Mom: "You're too heavy, that's why."
Daughter: "Are you saying I'm fat?" (sounding upset)
Mom: "I'm saying you are getting way too heavy for a 8 year old. Stop eating!" (raising her voice to put the emphasis on 'stop eating."
I hear the girl get upset and walk out of the dressing room. I exit seconds later, pass her mom who is still sitting there in the dressing room, to see the young girl standing there with what looks like grandma. The girl does not look fat to me at all. I say to them, referring to the mom, "She's going make this girl have an eating disorder," and I walk away. I'm sure grandma had to hear the exchange that took place in the dressing room and that her grandchild was visibly upset.
Yet it still left me upset that someone would talk to their daughter in such a manner. Even if she had been overweight, there was no excuse to speak to a child like that, especially when they are 8 years old. Here's my thoughts on why:
1. A child who is 8 doesn't do the grocery shopping or prepare the meals. If he/she does there is an even bigger issue at stake here. But I'm assuming what she is eating is what she has access to in the home, and what she is being fed when it comes to meal time. Mom is likely doing the shopping and meal preparation, choosing what to feed everyone and keep in the home for snacking on. Yes, kids to get extra snacks when they are at school or at friend's house, but I doubt enough to make them overweight if they are eating a primarily healthy diet at home and getting exercise.
2. Telling her to stop eating, as the mother did, does not at all tell her how to become healthy or how to reach a healthy weight. What it does is make her think skipping meals is the answer, which may lead to bulimia and other problems.
3. The course the mother took to tell her daughter that she thought she needed to lose a few pounds was disrespectful. She set the tone and example for how to deal with such issues by being callous and hurtful. If she really thought her daughter needed to lose a few pounds she would have been better off focusing on getting her involved in healthy eating, and being physically active each day.
We do have a childhood obesity problem in this nation. There's no doubt about that. The Centers for Disease Control and Prevention reports that the rates of childhood obesity have tripled in the past 30 years, and one third of all children and adolescents are considered overweight or obese. This is alarming and we need to take steps to get a handle on it, but it doesn't start with dressing room talks like I overheard today. It starts by driving past McDonald's, stocking up on healthy snacks, making nutritous and wholesome meals, and getting the whole family physically active on a regular basis.

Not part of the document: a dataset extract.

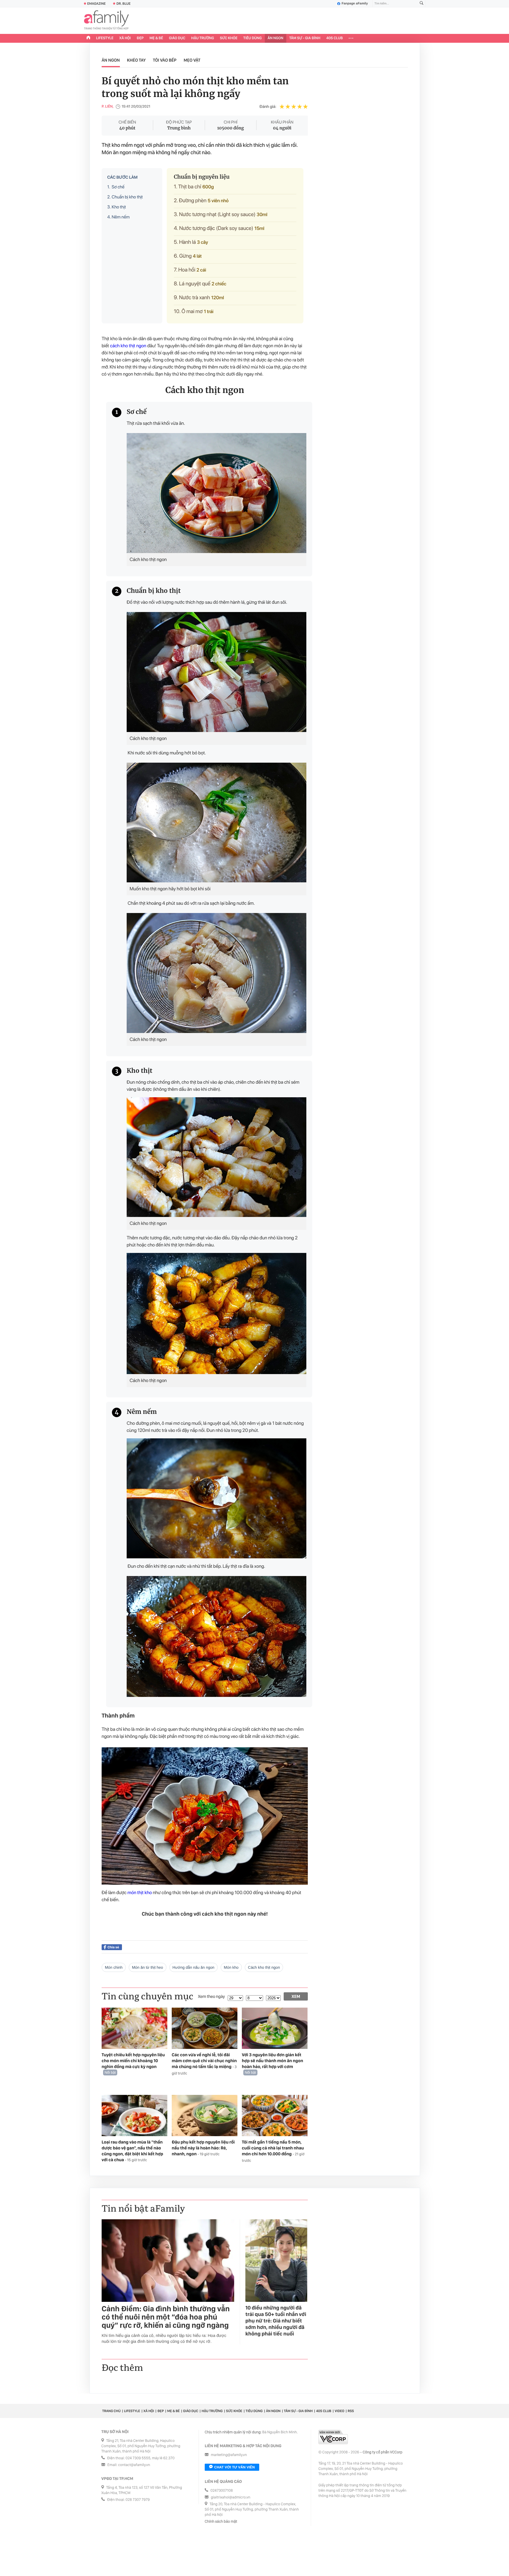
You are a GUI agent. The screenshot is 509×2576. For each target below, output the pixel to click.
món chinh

At 8 years old research shows that the biggest influence in a child's life is the same sex parent. So if she is learning unhealthy eating habits or isn't learning the importance of staying physically active, mom needs to take a good long look in the mirror and see what she can do to improve what's going on in the home. It's important for moms to set a healthy example for their daughters about the importance of eating healthy, exercising, and about having a healthy body image. This doesn't mean that mom needs to be perfect or look like a model. But she needs to show she cares about herself, tries to stay active, and makes healthy food choices (at least most of the time).
One way of addressing this issue, like what happened in the dressing room, may lead to a host of problems down the road. There 8 million people in this country with eating disorders, including bulimia and anorexia. The other way of handling it, by making it fun and setting a good example, will teach the child skills that will last a lifetime, and help them be healthier along the way.